¿Cuál es el papel de un comentarista editorial? ¿Qué significa opinar con libertad de expresión? ¿Dónde está la tenue línea que separa la interpretación de los hechos con la posibilidad de hacer afirmaciones que puedan ser objetivamente tachadas de “verdad” o de “mentira”?
Tras la millonaria demanda del presidente Correa a los directivos y a un editorialista de un diario, estas preguntas aparecen recurrentemente en los espacios de debate público, e incluso son el tema de opinión de muchos editorialistas de varios medios impresos. En unos casos, las respuestas son una especie de necesario auto-examen de la responsabilidad que debe tener alguien a quien se le concede el espacio para expresarse abiertamente. En otros, simplemente se hace la defensa incondicional de algo que pomposamente llaman “libertad de expresión” y a la cual deifican sin advertir sus límites y sus reales debilidades. Otros salen a poner el cuerpo en protección del medio o del jefe editorial demandados. Unos pocos más han aprovechado sus columnas de opinión para atacar virulentamente a quienes consideran sus “enemigos” y sacar a la luz sus minúsculas arrogancias y miedos.

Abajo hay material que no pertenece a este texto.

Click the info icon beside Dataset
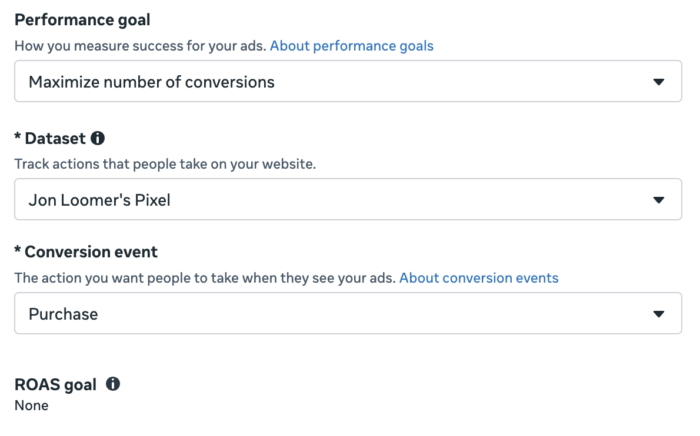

Si voy a hacer uso del mismo espacio debo aclarar honestamente mi propia apuesta. Así, defiendo que la opinión periodística es imprescindible para un saludable funcionamiento del sistema democrático. Ya lo decía Voltaire: “No estoy de acuerdo con lo que usted dice, pero lucharé para que pueda decirlo libremente”. Pero al mismo tiempo, la visión realista -y a la vez utópica- de la democracia que profeso, alumbra las tiranías de la comunicación contemporánea y sus limitaciones para operar como poderoso baluarte de la libertad y como instrumento para ampliar la igualdad humana.

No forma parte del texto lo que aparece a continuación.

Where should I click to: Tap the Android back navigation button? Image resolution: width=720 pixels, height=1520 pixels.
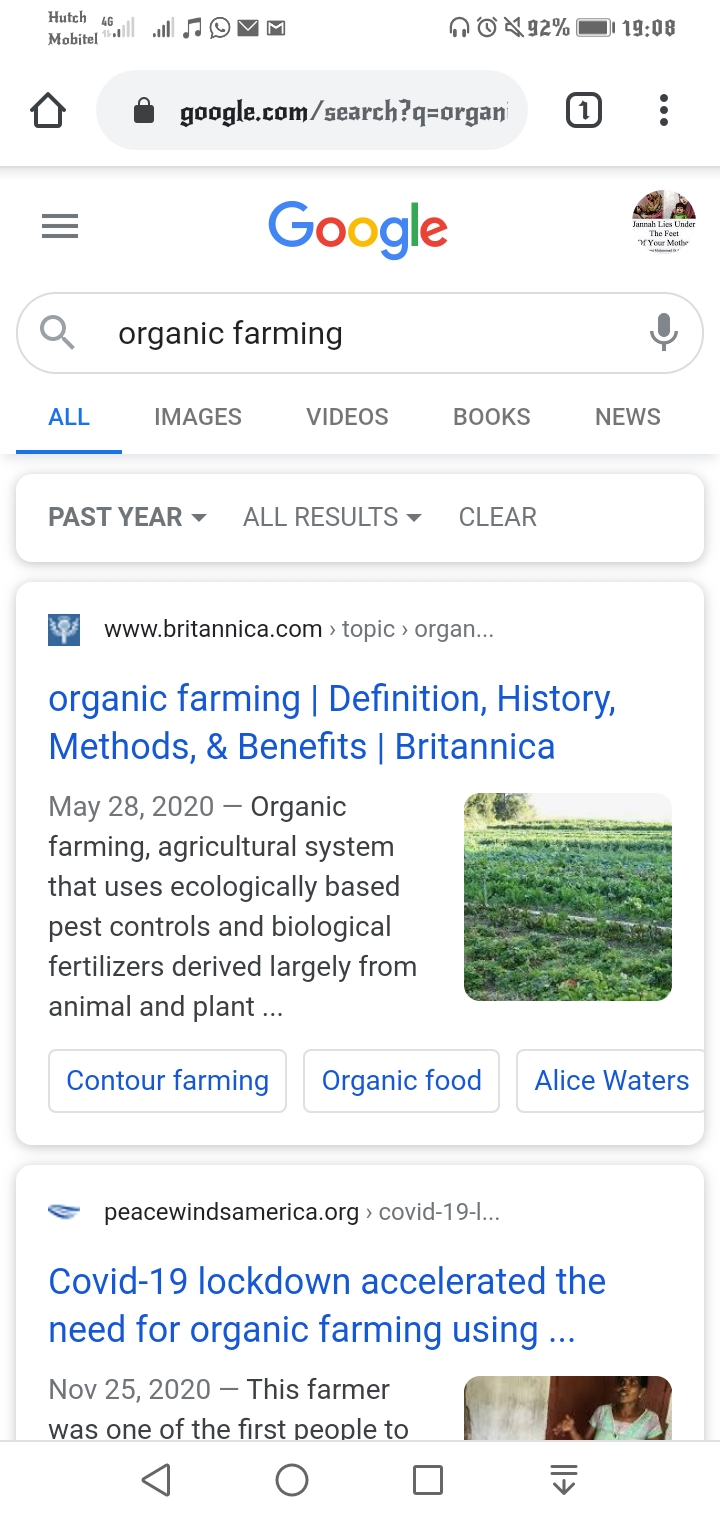coord(155,1480)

Como lo advierte frontal y lúcidamente Raoul Vaneigem, “la libertad de prensa ha sido y sigue siendo un arma contra todas las tiranías”, pero “el ejercicio de esa libertad se ha visto singularmente desnaturalizado por los progresos técnicos de la manipulación de masas, de la publicidad, de la propaganda, de la comunicación, de la información, de la escenificación de la vivencia, con el propósito de someter al poder del dinero y al dinero del poder una conciencia envilecida por el miedo y el pensamiento condenado a la indigencia y a la autocensura”. No basta con decirle “no a las mentiras”; opinar demanda comprometerse en una lucha sin cuartel contra el miedo, las miserias humanas y, sobre todo, contra la desigualdad y la explotación.